The term seismology is derived from two Greek words, seismos, shaking, and logos, science or treatise. Earthquakes were called seismos gês in Greek, literally, shaking of the Earth; the Latin term is terrae motus, and from the equivalents of these two terms come the words used in most occidental languages. Seismology means, then, the science of the shaking of the Earth or the science of earthquakes. The term seismology and similar ones in other occidental languages (séismologie, sismología, Seismologie, etc.) began to be used at around the middle of the nineteenth century. In this chapter we present a very short overview of the history of seismology (brief information about pertinent historical developments can also be found in each chapter), a discussion of seismology considered as a multidisciplinary science, its theoretical and observational aspects, international cooperation, and a summary of books, journals, and websites.

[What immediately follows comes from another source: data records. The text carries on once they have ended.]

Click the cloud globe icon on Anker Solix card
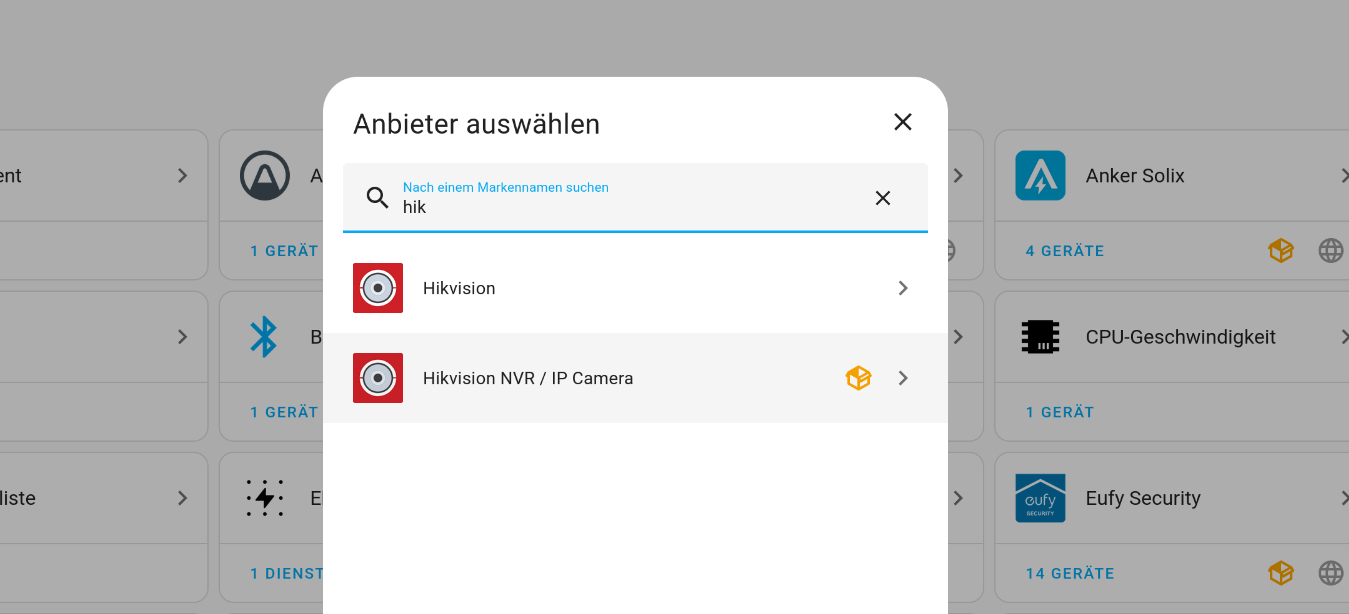1349x614 pixels. 1331,251
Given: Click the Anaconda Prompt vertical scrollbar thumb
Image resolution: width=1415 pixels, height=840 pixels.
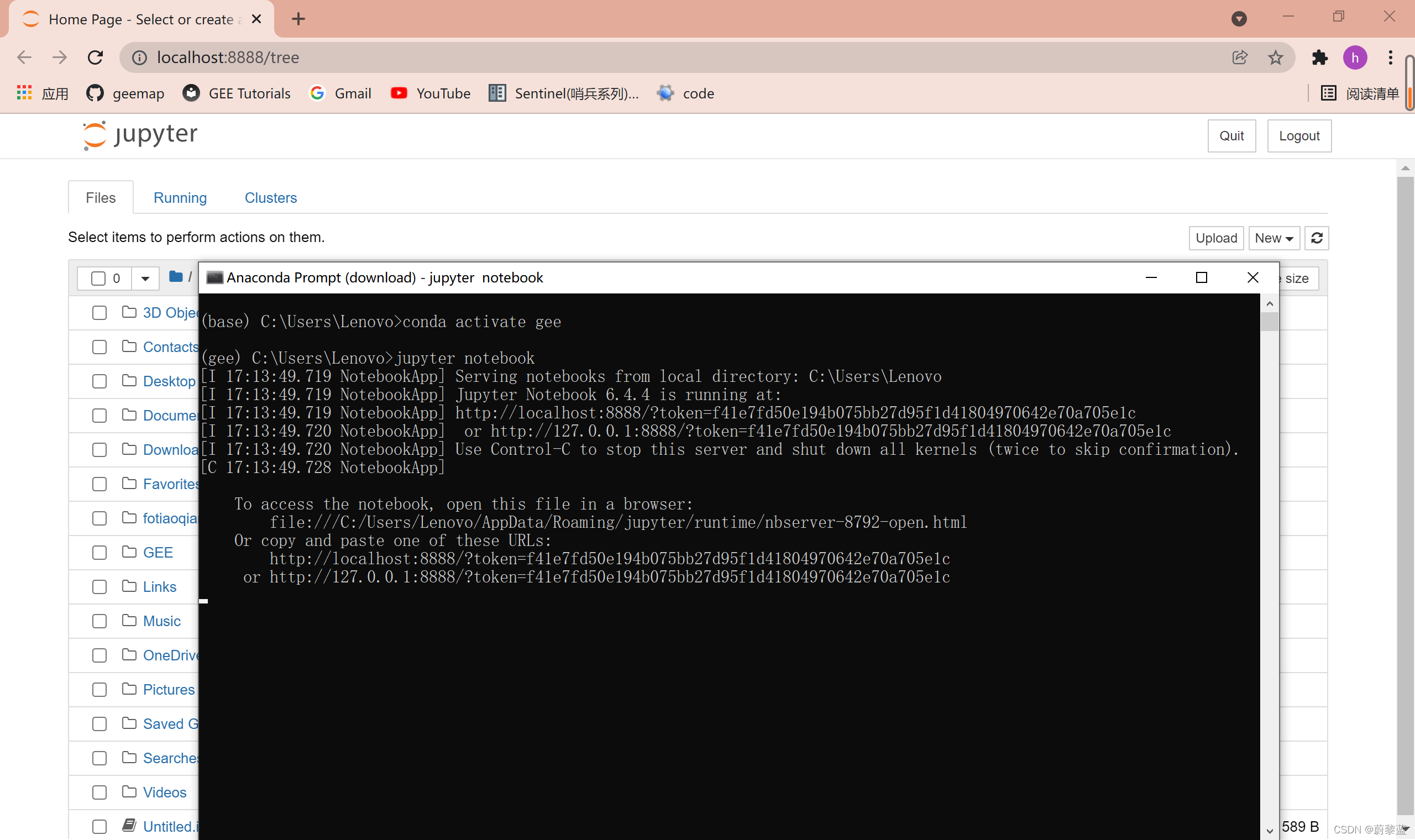Looking at the screenshot, I should (x=1270, y=322).
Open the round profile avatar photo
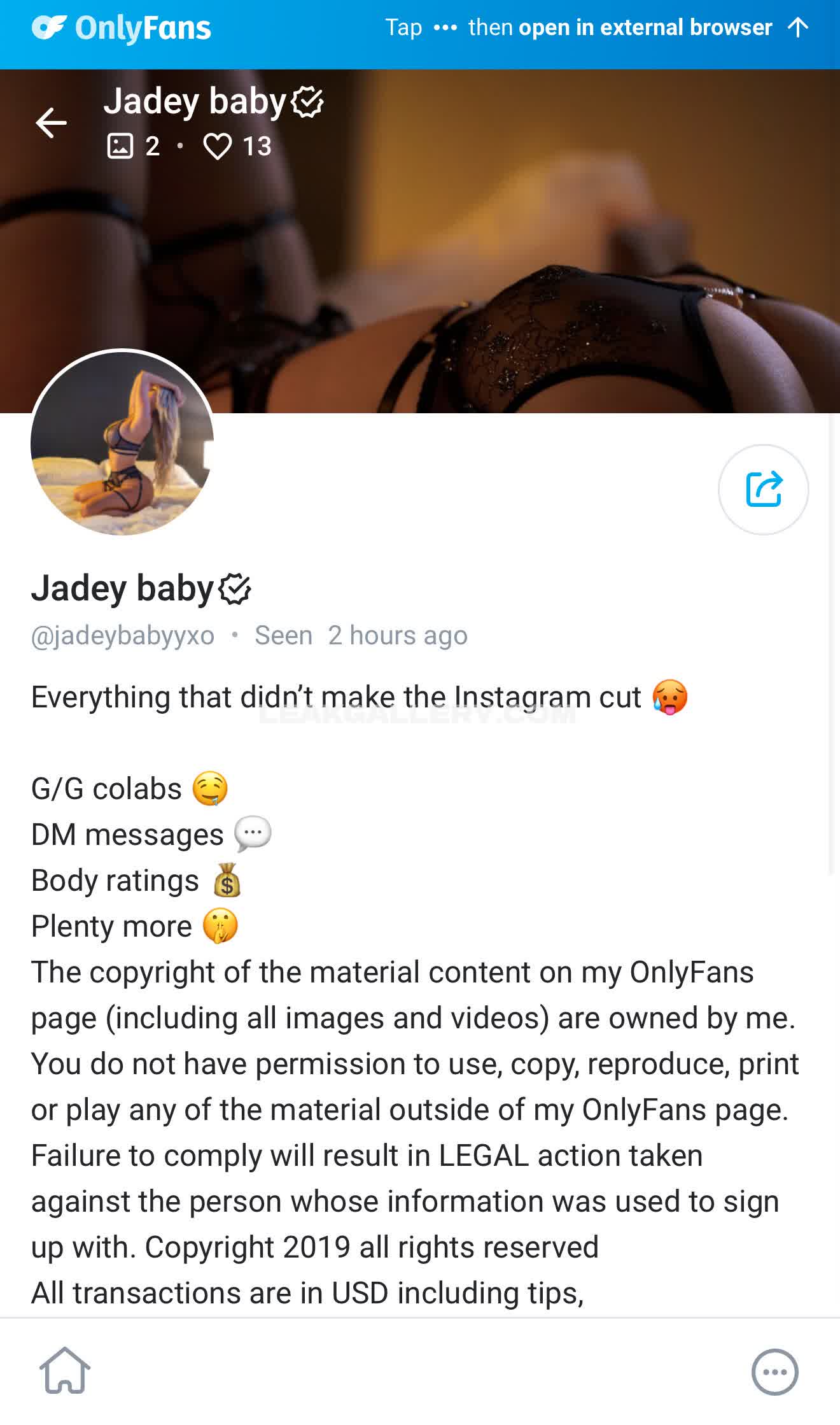Screen dimensions: 840x1425 pos(122,443)

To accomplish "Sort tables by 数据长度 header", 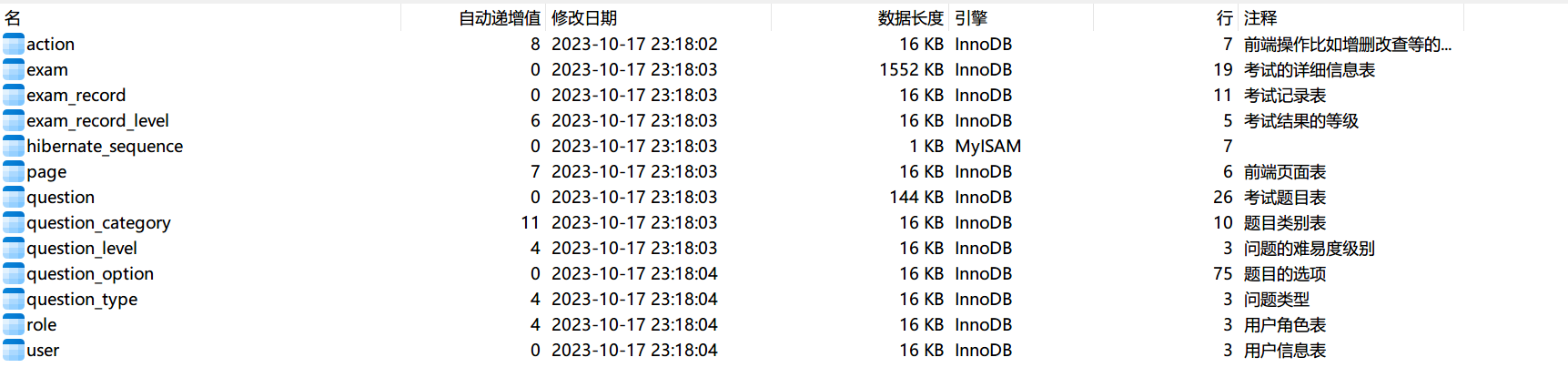I will pyautogui.click(x=910, y=18).
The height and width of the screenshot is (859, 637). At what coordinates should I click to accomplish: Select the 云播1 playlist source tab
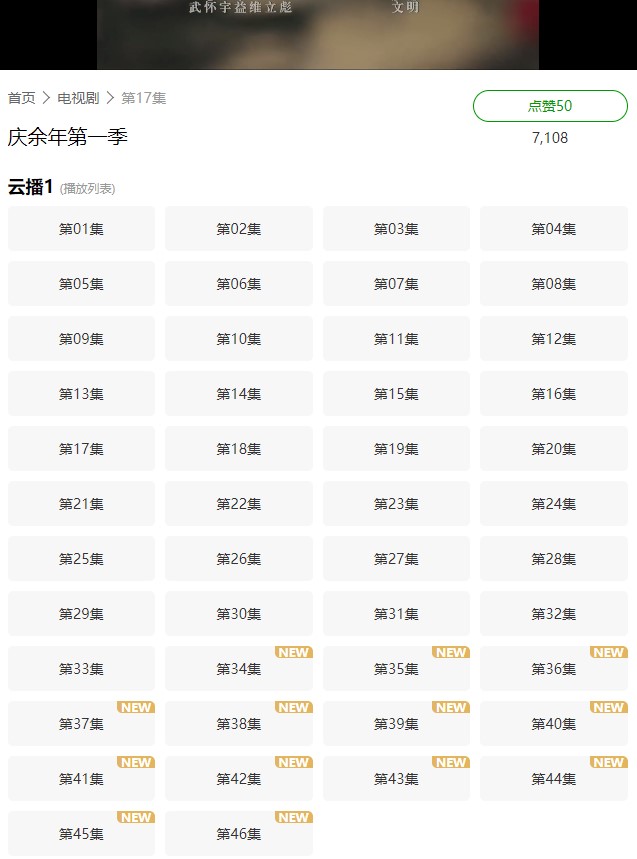coord(30,187)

The historical development
In antiquity, the first rational explanations of earthquakes, beyond mythical stories, are from Greek natural philosophers beginning with Thales of Miletos in the sixth century BC. Aristotle (in the fourth century BC) discussed the nature and origin of earthquakes in the second book of his treatise on meteors (Meteorologica). The term meteors was used by the ancient Greeks for a variety of phenomena believed to take place somewhere above the Earth's surface and below the orbit of the Moon, such as rain, wind, thunder, lightning, comets, but also earthquakes and volcanic eruptions inside the Earth. The term meteorology derives from this word, but in modern use it refers only to atmospheric phenomena. Aristotle, following other Greek authors, such as Anaxagoras, Empedocles, and Democritus, proposed that the cause of earthquakes consists in the shaking of the Earth due to underground dry heated vapors or winds trapped in its interior and trying to leave toward the exterior. This explanation was part of his general theory for all meteors caused by various types of exhalations of gas or vapor (anathymiaseis) that extend from inside the Earth to the Lunar orbit. This theory was spread more widely by the encyclopedic Roman authors Lucius Anneus Seneca and Gaius Plinius (Pliny the Elder). It was commented upon by medieval philosophers such as Albert the Great and Thomas of Aquinus, and, with small changes, was accepted in the West until the seventeenth century.